Anthony's Nose is a 900 ft peak in the Hudson Highlands along the east bank of the Hudson River in the hamlet of Cortlandt Manor, New York. It lies at the extreme northwest end of Westchester County, and serves as the east anchor of the Bear Mountain Bridge.

== Topography ==
Anthony's Nose, together with Dunderberg Mountain, comprises the South Gate of the Hudson Highlands. It forms a ridge running northeast and southwest, being separated from Canada Hill to the northeast by Copper Mine Brook and the "South Mountain Pass", and being bordered on the southwest by the Hudson. The Hudson makes a turn around the southwestern tip, so that the northwestern side also slopes down to salt marshes along the river. On the southeastern side are Mine Mountain and, across Broccy Creek, Manitou Mountain. Most of this land is part of Camp Smith, a New York National Guard reservation.

US 6/202 crosses the Hudson on the Bear Mountain Bridge to the western tip of the mountain, where it meets NY 9D. 9D runs northeast along the northwestern flank of the mountain to Garrison, New York, while 202/6 runs southeast, hugging the cliffs, towards Peekskill. The main line of the New York Central Railroad, now Metro-North's Hudson Line, runs along the mountain and passes under the western tip and the Bear Mountain Bridge through a tunnel bearing the peak's name.

== History ==
The peak has been known as Anthony's Nose since at least 1697, when the name appears on a grant patent for the Highland Patent, also known as the Philipse Patent for its original owner, Frederick Philipse, the first Lord of Philipse Manor.

Washington Irving's Knickerbocker's History of New York, a parody, attributes the name to one Anthony Van Corlaer, a trumpeter of New Amsterdam, modeled at least in part on the real Dutch colonial Arent van Corlaer (1619–1667).

Another traditions names Anthony de Hooges (1620–1655), a deacon of the Dutch Reformed Church and early settler of Rensselaerswyck, for his prominent nose.

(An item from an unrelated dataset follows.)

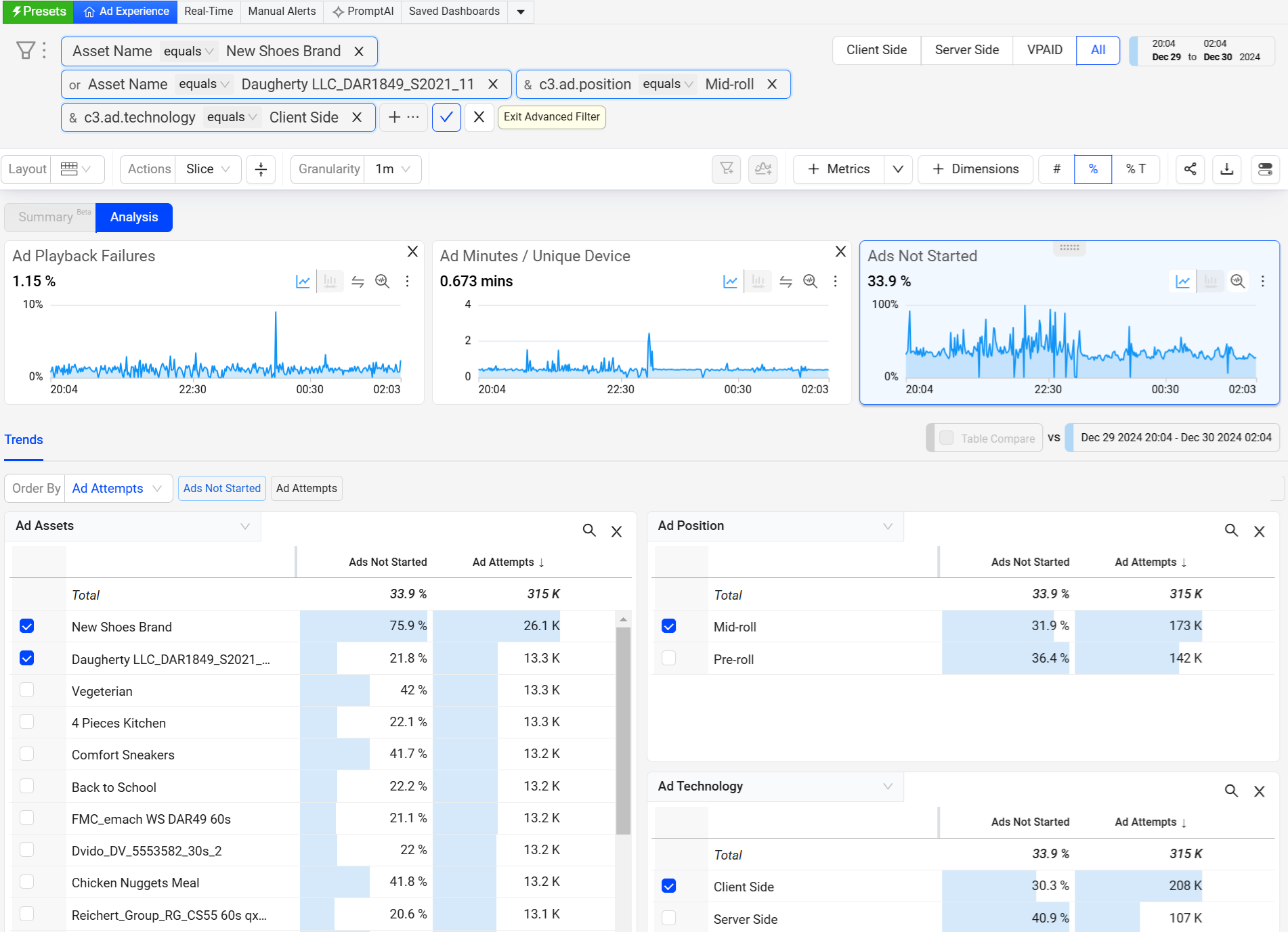Click the Dimensions add button
1288x932 pixels.
click(x=975, y=169)
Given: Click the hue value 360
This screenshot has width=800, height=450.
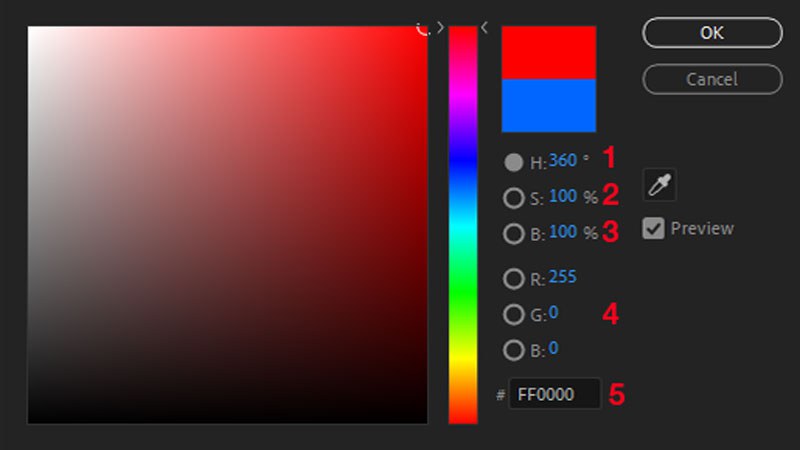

One of the Hudson River Chains was stretched from Fort Montgomery above West Point to the foot of the mountain. The Bear Mountain Bridge was later constructed along approximately that alignment. An airway beacon was once located on the summit.

== Geology ==
The mountain is composed of Canada Hill granite. Large calcite crystals have been collected from the railroad cut along the base.

== Trails ==
The Appalachian Trail crosses the Bear Mountain Bridge and follows NY Rt. 9D for a short distance before turning east and climbing the side of the mountain. It skirts the summit ridge, descends into the clove between Anthony's Nose and Mine Mountain, and from there into South Mountain Pass. The blue-blazed Camp Smith Trail leaves the AT southwestward just above the descent to 9D, and runs along the ridge to reach the summit. From there, it runs along the border of Camp Smith to reach parking along U.S. Rt. 202/U.S. Rt. 6 on the south side of Manitou Mountain.